To construct the gene co-expression network in OPCs/Oligodendrocytes/Neuronal and identify hub genes involved in PD, hdWGCNA analysis was performed. The hdWGCNA results suggested that when the soft threshold β = 4, scale-free network construction can be performed (Figure 6A). The hierarchical clustering tree showed the relationship between modules and genes (Figure 6B). A total of 8 valuable modules were identified (Figure 6C). The UMAP plot was used to display the OPCs/Oligodendrocytes/Neuronal gene co-expression network and highlighted the hub genes of each module involved in nervous system development (Figure 6D). The dot plot showed that the turquoise module is highly expressed in PD group, and the co-expression network of the top 25 hub genes was displayed (Figures 6E,F). Gene function annotation results showed that the hub genes of the turquoise module were involved in “negative regulation of neurogenesis,” “JNK kinase binding,” and so on (Figure 6G).
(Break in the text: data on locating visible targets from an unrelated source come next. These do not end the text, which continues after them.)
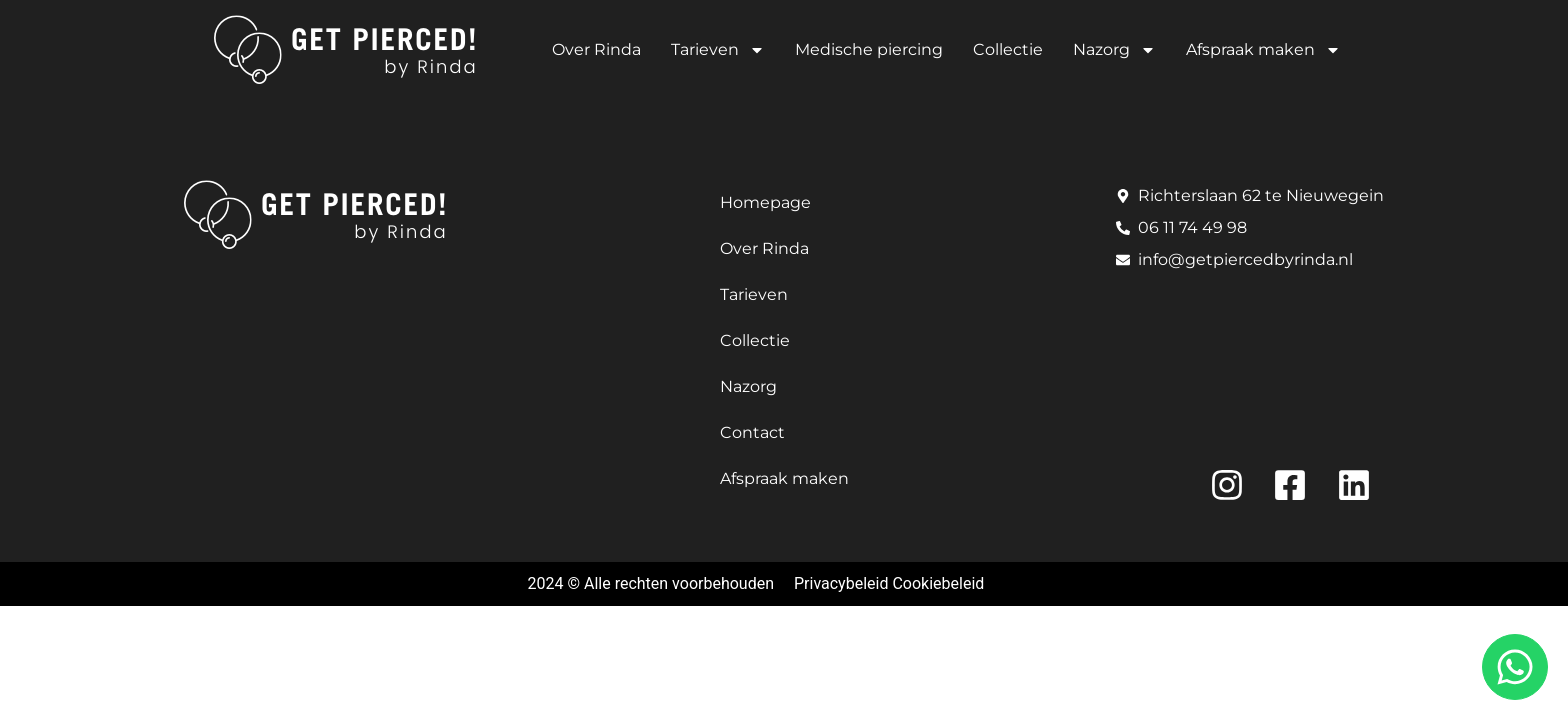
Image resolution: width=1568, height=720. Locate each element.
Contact (752, 432)
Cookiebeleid (938, 583)
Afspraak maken (1263, 50)
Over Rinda (596, 49)
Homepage (765, 202)
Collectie (1008, 49)
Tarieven (718, 50)
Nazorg (1114, 50)
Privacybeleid (841, 583)
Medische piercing (869, 49)
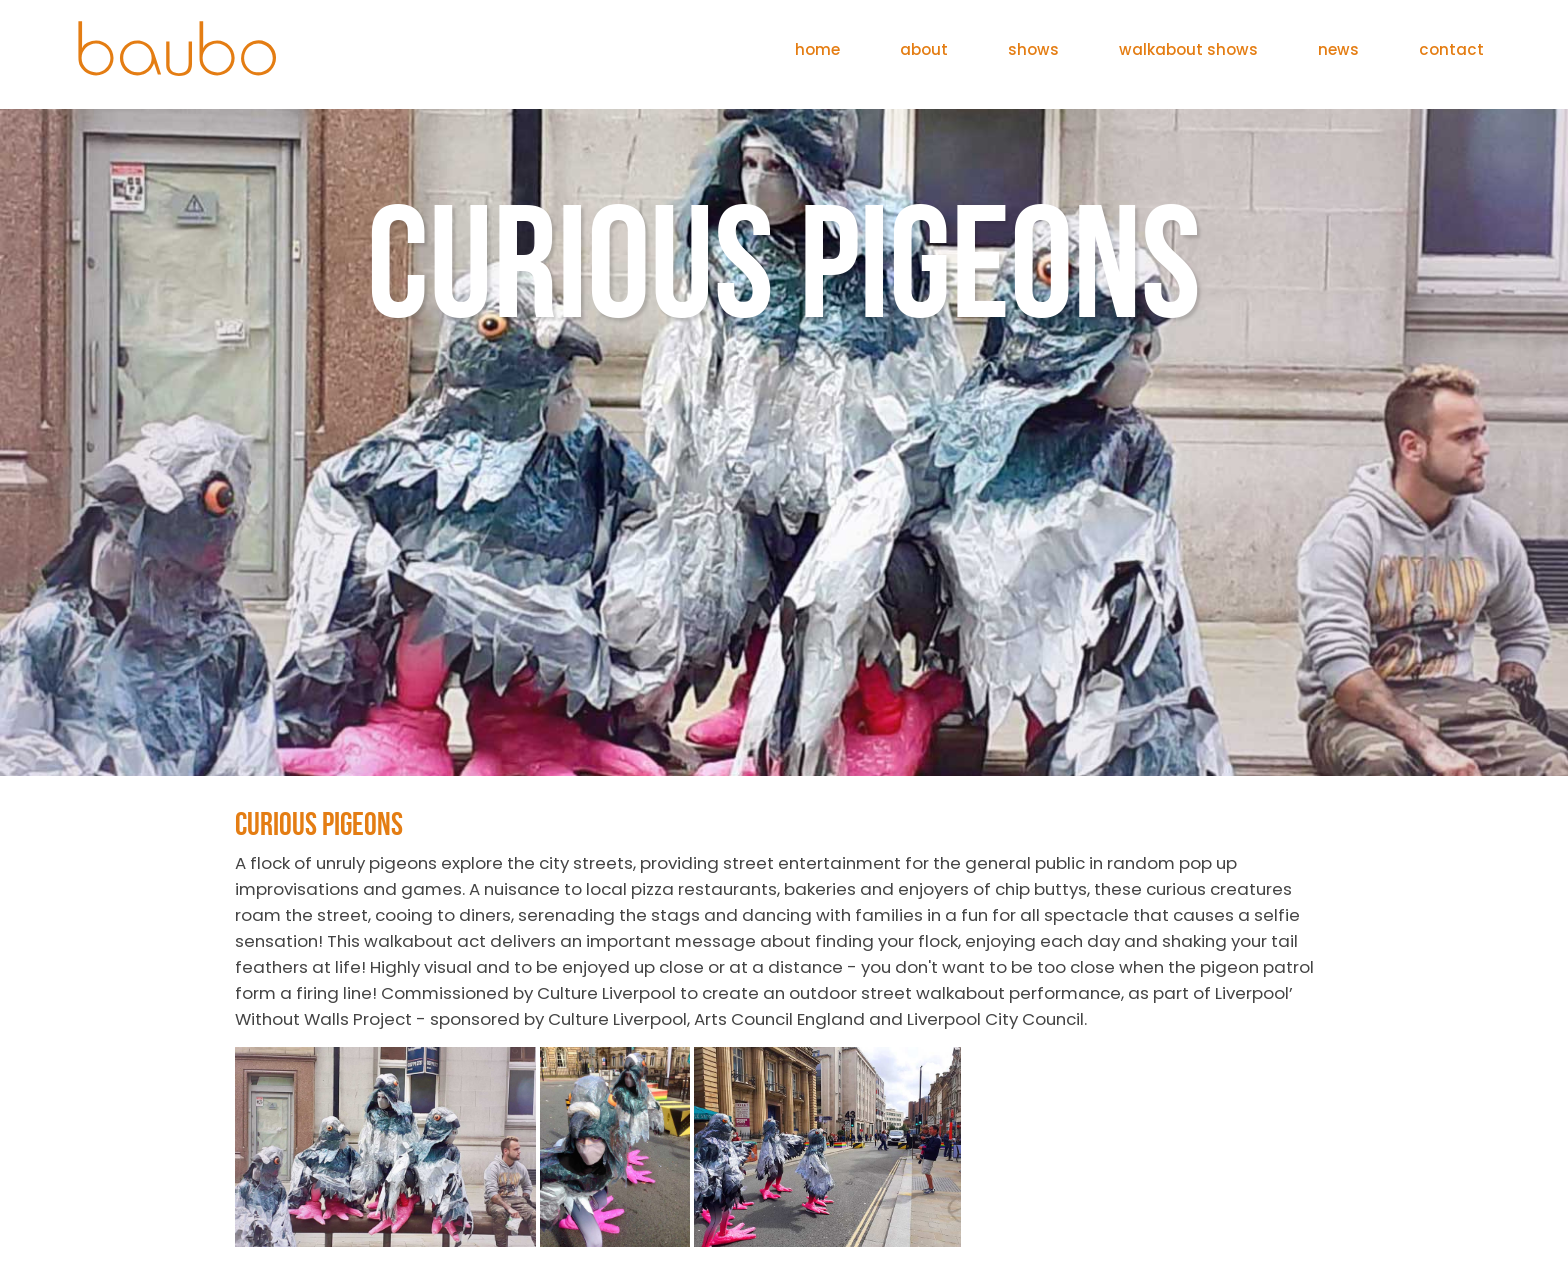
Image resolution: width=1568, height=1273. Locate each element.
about (924, 49)
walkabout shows (1188, 49)
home (817, 49)
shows (1033, 49)
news (1338, 49)
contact (1451, 49)
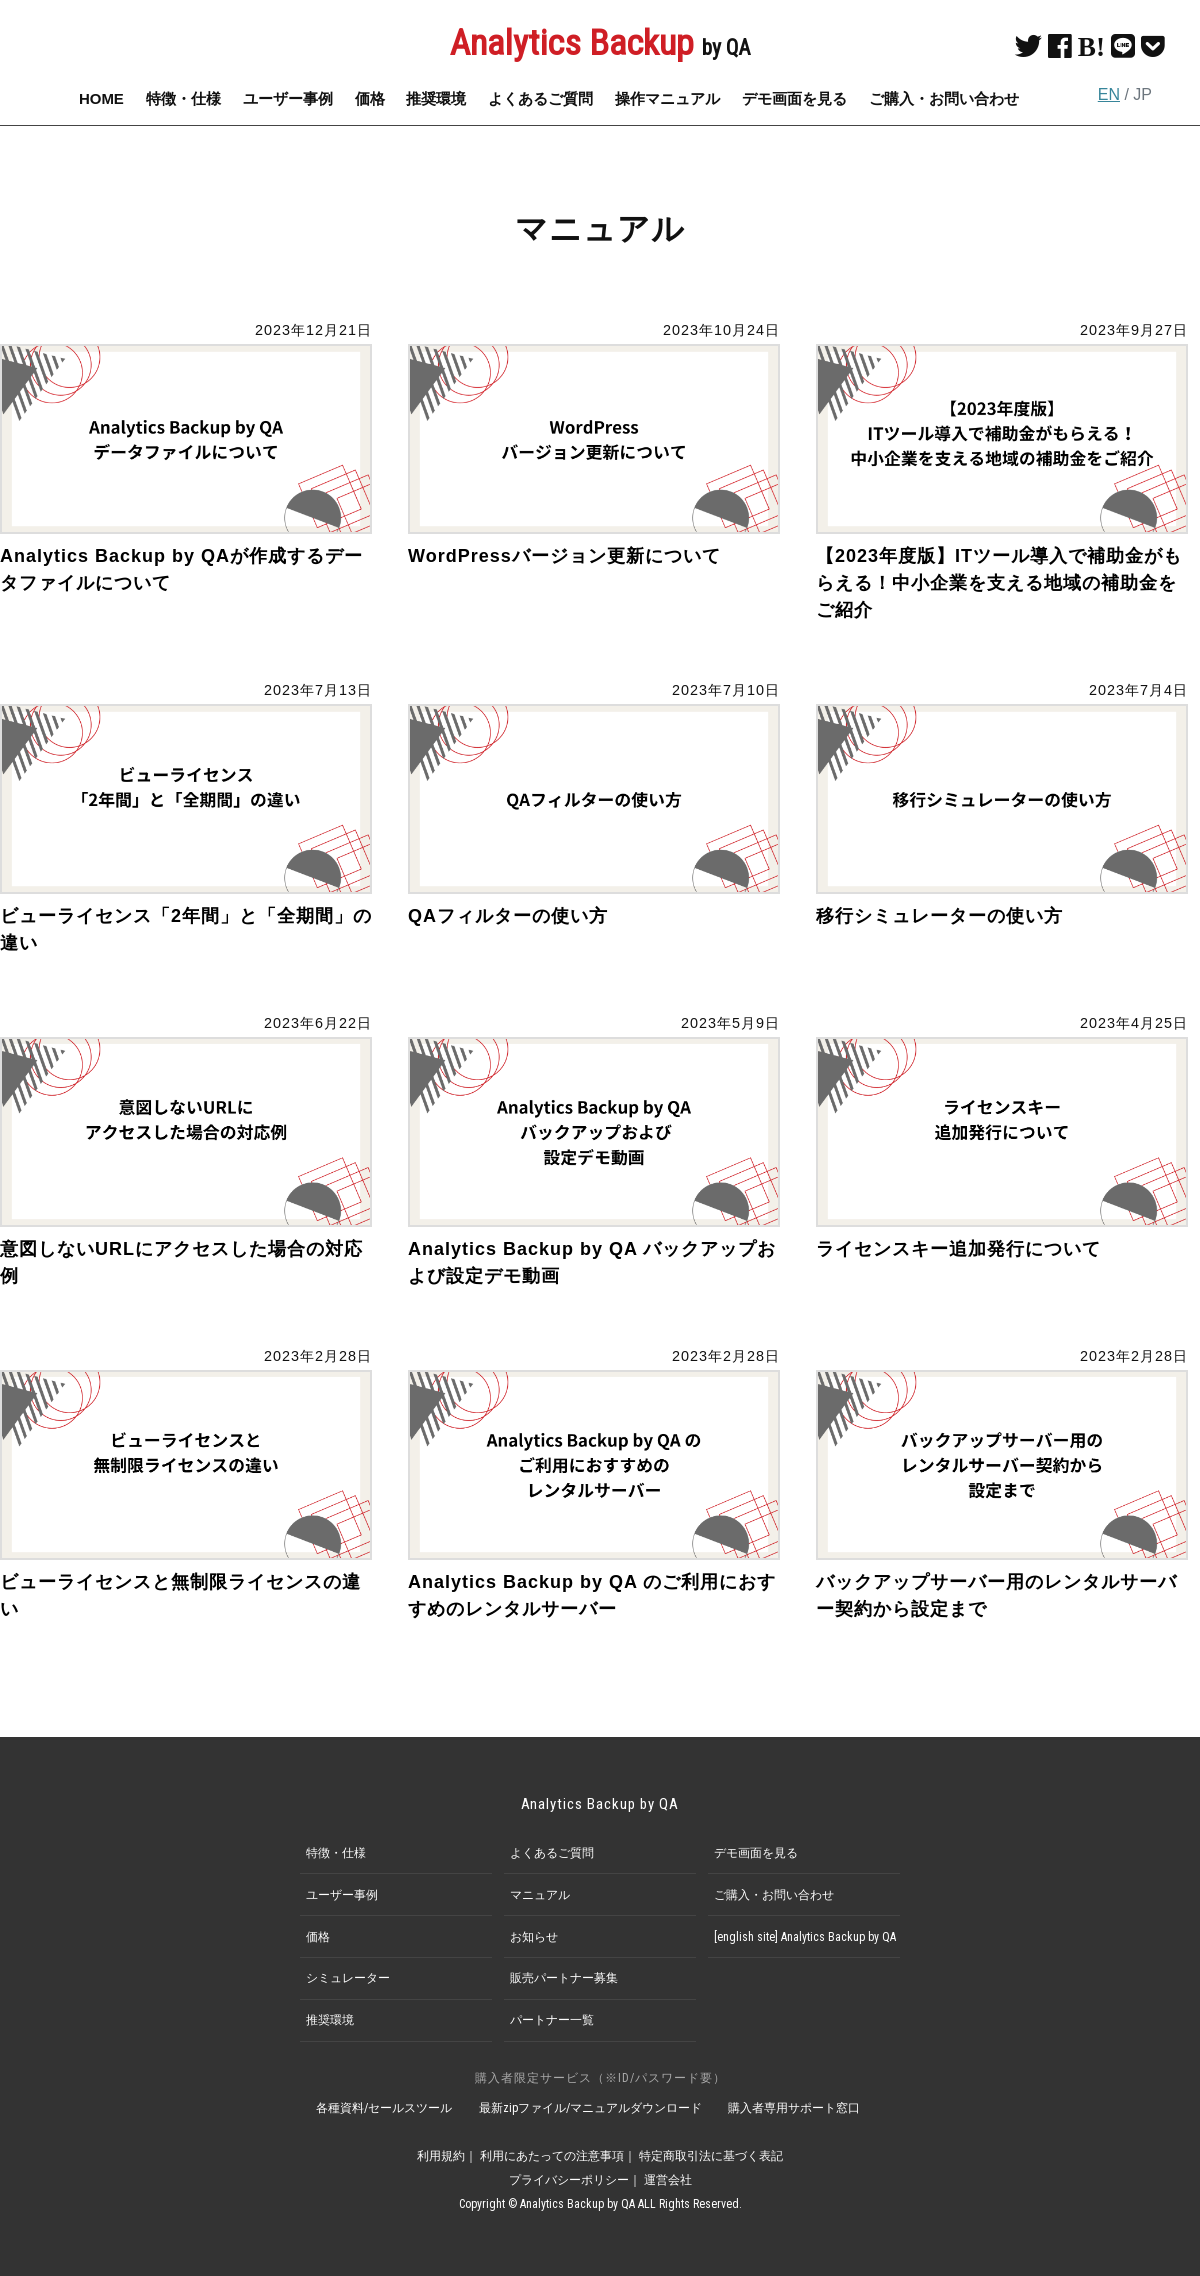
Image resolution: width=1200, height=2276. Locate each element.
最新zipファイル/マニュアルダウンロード (590, 2108)
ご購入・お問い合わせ (944, 98)
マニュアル (540, 1895)
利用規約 (441, 2156)
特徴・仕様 (183, 98)
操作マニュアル (667, 98)
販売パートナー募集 (564, 1978)
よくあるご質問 (540, 98)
We compared the relationship between hub genes and DEGs from scRNA-seq data, and the results showed that hub genes had 45 overlapping DEGs in OPCs groups. In contrast, it had no overlap with oligodendrocytes, which suggesting that PD progression may be more sensitive to OPCs. In other words, studying OPCs may be more critical (Figure 7A). Only four terms were enriched, including “regulation of RNA splicing,” “cell junction assembly,” “negative regulation of neuron projection development” and “protein polyubiquitination” (Figure 7B). Then, the PPI network was built, and showed PPP2R2B, DNM3 and ATXN1 may play a significant role (Figure 7C). Importantly, we sought to identify markers that drive PD and performed ROC binary analysis model in an independent dataset (Supplementary Table S1). The results showed that AGPAT4, DNM3, PPP1R12B, PPP2R2B and LINC00486 levels could distinguish PD patients from healthy controls. The area under the ROC curve was followed by 0.764, 0.745, 0.725, 0.721, and 0.711, which suggesting these five gene may serve as the potential biomarkers for predicting PD (Figure 7D).